WHAT TO WORK ON
Lay out the items from the line with "at (689, 262)." up to and including the line with "center [60, 159]." as a numbered list, leaving out blank lines. Include only those lines.

[Collected data]
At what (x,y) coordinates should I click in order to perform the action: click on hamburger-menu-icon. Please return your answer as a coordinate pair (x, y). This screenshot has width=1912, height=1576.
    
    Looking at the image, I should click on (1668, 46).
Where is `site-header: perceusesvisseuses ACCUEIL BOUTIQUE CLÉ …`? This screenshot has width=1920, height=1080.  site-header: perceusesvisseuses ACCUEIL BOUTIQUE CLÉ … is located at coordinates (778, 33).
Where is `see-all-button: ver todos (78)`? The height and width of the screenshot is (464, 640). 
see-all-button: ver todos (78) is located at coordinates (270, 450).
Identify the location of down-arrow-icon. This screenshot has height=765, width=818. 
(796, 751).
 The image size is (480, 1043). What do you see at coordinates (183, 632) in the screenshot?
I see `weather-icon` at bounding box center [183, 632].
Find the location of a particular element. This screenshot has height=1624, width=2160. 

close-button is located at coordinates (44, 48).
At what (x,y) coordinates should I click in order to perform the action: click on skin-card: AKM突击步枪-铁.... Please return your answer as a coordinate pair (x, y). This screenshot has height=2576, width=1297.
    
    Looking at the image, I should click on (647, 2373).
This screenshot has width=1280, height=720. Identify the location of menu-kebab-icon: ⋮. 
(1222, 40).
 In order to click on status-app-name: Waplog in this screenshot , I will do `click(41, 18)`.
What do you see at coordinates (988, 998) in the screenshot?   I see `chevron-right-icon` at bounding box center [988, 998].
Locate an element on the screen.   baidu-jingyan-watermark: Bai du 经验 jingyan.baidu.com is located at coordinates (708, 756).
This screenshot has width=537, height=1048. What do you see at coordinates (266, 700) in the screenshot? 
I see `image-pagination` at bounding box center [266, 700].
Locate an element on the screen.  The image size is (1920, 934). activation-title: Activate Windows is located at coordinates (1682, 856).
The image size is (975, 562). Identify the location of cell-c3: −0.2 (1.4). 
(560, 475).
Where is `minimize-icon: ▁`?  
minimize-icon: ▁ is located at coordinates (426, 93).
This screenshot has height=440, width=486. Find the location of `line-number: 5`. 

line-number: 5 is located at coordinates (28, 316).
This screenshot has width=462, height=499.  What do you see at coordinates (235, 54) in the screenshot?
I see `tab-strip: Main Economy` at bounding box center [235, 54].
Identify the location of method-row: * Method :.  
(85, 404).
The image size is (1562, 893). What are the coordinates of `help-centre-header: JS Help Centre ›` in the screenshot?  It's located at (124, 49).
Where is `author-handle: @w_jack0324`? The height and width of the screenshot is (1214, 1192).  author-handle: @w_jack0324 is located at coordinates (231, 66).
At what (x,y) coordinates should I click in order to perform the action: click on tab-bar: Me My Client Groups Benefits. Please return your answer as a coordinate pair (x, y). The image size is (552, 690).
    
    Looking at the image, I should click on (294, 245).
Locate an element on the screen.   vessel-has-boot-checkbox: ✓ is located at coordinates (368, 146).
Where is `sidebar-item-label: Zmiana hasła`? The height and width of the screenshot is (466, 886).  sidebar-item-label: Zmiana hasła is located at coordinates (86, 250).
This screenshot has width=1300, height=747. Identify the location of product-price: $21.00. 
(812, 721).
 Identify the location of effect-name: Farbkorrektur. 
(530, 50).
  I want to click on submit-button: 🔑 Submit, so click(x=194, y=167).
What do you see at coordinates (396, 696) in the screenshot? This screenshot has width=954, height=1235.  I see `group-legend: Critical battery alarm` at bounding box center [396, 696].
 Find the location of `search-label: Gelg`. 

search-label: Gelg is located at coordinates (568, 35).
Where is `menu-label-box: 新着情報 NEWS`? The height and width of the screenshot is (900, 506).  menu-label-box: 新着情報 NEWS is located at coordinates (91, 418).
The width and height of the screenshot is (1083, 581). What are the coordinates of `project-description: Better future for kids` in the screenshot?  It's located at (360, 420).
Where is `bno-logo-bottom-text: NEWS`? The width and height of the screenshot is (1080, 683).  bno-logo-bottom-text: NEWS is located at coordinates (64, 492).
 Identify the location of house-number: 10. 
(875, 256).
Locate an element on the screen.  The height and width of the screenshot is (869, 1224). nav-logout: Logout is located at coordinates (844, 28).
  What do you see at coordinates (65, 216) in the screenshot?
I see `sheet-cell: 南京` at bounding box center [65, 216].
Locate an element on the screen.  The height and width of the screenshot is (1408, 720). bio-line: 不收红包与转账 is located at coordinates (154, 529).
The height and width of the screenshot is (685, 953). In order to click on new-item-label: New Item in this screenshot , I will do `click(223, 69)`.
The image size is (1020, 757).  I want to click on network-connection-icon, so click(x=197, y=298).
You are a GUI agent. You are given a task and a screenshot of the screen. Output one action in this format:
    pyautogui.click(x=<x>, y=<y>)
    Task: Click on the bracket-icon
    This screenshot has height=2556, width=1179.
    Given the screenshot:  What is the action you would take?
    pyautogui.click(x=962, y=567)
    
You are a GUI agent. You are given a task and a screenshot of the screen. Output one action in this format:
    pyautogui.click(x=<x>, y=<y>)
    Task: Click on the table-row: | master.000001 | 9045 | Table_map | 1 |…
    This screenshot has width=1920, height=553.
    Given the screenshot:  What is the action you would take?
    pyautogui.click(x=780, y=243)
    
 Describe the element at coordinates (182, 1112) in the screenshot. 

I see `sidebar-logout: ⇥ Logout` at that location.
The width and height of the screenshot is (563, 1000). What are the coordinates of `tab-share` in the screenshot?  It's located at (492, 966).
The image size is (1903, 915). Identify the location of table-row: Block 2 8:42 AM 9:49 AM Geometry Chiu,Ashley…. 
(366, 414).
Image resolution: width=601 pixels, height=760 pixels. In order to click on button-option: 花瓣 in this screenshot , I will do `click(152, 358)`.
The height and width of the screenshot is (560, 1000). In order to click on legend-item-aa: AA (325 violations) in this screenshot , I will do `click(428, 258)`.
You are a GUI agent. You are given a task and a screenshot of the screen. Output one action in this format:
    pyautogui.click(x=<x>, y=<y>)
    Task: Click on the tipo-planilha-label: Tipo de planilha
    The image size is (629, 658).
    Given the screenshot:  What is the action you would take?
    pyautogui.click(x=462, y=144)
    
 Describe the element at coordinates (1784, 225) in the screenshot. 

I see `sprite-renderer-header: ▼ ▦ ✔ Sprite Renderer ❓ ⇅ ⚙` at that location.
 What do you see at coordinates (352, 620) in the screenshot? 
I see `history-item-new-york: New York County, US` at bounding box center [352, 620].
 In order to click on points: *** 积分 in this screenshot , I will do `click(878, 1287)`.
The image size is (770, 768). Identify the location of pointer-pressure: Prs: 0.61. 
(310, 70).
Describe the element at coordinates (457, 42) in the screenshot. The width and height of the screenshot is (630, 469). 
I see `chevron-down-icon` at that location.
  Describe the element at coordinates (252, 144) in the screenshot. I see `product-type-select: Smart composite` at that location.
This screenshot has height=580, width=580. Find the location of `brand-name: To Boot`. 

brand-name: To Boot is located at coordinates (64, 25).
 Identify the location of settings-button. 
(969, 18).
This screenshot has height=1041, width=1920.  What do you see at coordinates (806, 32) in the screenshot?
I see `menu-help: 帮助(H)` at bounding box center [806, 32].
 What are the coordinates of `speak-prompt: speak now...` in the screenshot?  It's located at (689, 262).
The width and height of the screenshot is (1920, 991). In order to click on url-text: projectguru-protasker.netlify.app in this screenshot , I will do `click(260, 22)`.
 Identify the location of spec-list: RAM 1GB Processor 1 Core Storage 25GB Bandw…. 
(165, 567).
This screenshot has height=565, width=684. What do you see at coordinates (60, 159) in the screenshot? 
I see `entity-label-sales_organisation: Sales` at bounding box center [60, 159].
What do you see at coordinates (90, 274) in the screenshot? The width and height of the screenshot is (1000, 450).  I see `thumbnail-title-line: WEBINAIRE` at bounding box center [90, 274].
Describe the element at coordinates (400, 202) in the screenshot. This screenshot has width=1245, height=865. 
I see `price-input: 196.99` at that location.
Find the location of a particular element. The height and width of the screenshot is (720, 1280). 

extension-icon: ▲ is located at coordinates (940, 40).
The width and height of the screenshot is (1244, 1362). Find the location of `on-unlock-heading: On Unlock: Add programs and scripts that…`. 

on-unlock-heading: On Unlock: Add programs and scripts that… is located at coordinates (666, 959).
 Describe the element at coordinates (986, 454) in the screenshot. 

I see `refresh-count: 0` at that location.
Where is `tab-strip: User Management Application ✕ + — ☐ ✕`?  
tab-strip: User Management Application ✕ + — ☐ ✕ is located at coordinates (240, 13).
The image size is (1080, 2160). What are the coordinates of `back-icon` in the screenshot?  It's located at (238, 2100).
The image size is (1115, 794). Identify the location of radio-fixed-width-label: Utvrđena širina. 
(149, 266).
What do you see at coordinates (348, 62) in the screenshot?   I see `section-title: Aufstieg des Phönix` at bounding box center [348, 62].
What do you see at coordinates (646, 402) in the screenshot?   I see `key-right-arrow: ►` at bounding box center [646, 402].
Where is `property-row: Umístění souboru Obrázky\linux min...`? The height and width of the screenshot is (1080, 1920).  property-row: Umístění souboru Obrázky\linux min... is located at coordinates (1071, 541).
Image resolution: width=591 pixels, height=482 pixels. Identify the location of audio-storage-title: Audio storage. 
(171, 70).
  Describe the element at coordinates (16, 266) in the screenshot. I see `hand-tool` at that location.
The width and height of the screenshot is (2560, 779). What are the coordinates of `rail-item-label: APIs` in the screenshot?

SOLVED PROBLEM
1.  What are the coordinates of `speak-prompt: speak now...` in the screenshot?  It's located at (689, 262).
2. The width and height of the screenshot is (1920, 991). In order to click on url-text: projectguru-protasker.netlify.app in this screenshot , I will do `click(260, 22)`.
3.  Identify the location of spec-list: RAM 1GB Processor 1 Core Storage 25GB Bandw…. 
4. (165, 567).
5. This screenshot has height=565, width=684. What do you see at coordinates (60, 159) in the screenshot? 
6. I see `entity-label-sales_organisation: Sales` at bounding box center [60, 159].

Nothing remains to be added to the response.